Le télescopage des actualités est souvent révélateur. Ce mardi, alors que la Cour des comptes préconisait un nouveau tour de vis sur les finances publiques, la société anglo-américaine de gestion d’actifs Janus Hendersen révélait les données de son index des dividendes mondiaux. Contraste saisissant. En 2023, les grandes entreprises cotées en Bourse ont versé à leurs actionnaires 1 660 milliards de dollars de dividendes (1 517 milliards d’euros), pulvérisant tous les records établis. Un plus-haut historique lourd de sens.

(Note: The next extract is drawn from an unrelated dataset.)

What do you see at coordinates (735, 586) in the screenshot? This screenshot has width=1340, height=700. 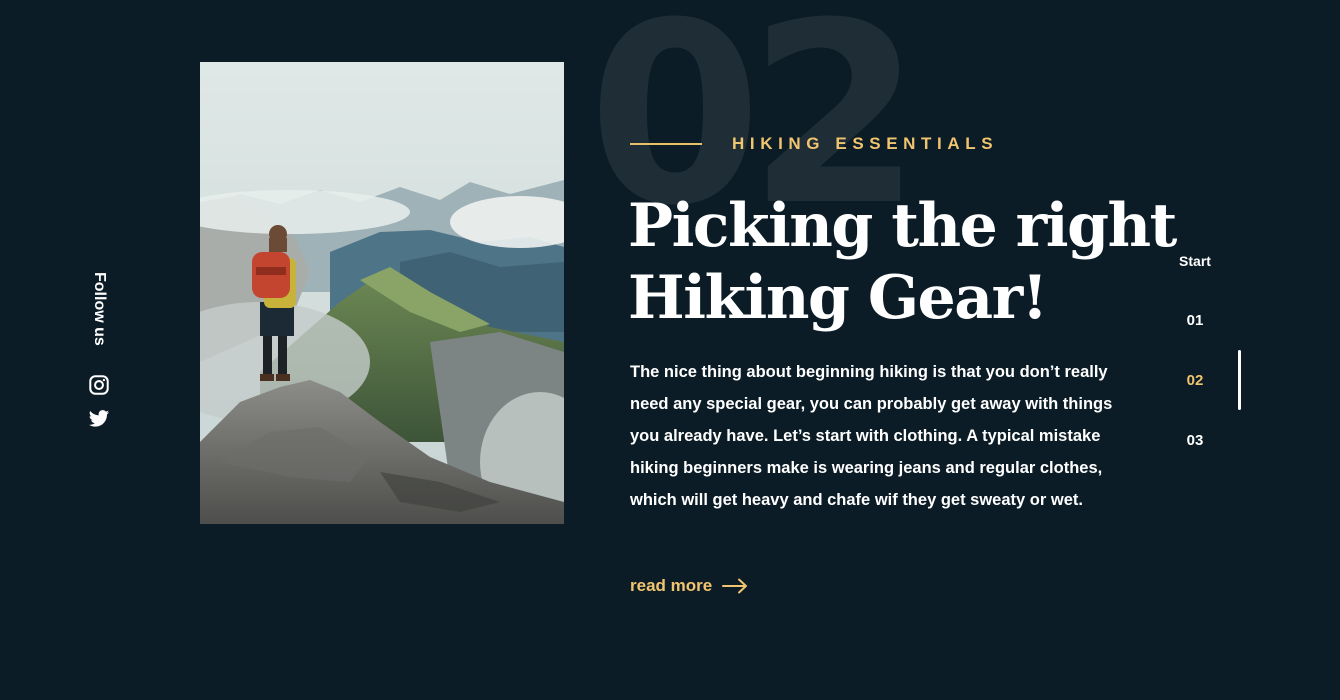 I see `arrow-right-icon` at bounding box center [735, 586].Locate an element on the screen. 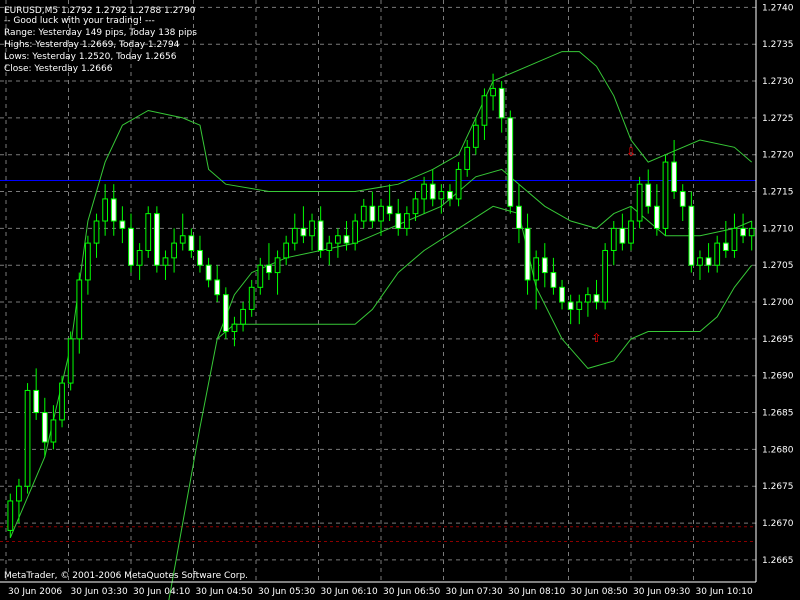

Au banquet mondial des rentiers du système, certains secteurs ont profité plus que d’autres du festin. Les nouvelles technologies, oui, mais aussi le secteur bancaire. Surfant sur les décisions des banques centrales de relever leurs taux directeurs, pour, disaient ces dernières, contrer l’inflation galopante, les établissements de prêt ont augmenté considérablement le prix des crédits, excluant un grand nombre de demandeurs – notamment de l’accès à la propriété – en s’en mettant, « en même temps », plein les poches.
L’industrie automobile, elle, a augmenté sur un an les dividendes de ses actionnaires de près de 25 %. Loin, bien loin des impératifs écologiques qui exigent une réduction considérable de nos émissions globales de gaz à effet de serre.
En France, le CAC 40 a versé en 2023 près de 100 milliards d’euros de dividendes. Encore un record. Encore une preuve de l’échec cuisant de la stratégie du ruissellement. La suppression de l’impôt sur la fortune (ISF) devait pousser les ultra-riches à investir dans l’économie réelle ? En excluant les actifs financiers de la taxation sur le patrimoine, elle les a remplumés comme jamais. Emmanuel Macron s’était engagé à encadrer sévèrement les rachats d’actions ? Il n’en a rien été.
La stratégie qui vise à faire racheter par l’entreprise ses propres titres pour augmenter mécaniquement la valeur de ses actions a le vent en poupe. Taxer les dividendes, combattre l’évasion fiscale, rétablir l’ISF… les leviers existent pour mettre à contribution ceux qui « super-profitent » du système et de son iniquité. Mais en décidant, à nouveau, de trancher dans les finances publiques et les dépenses sociales pour renflouer les caisses, le gouvernement a choisi, sans ciller, de faire payer les plus modestes.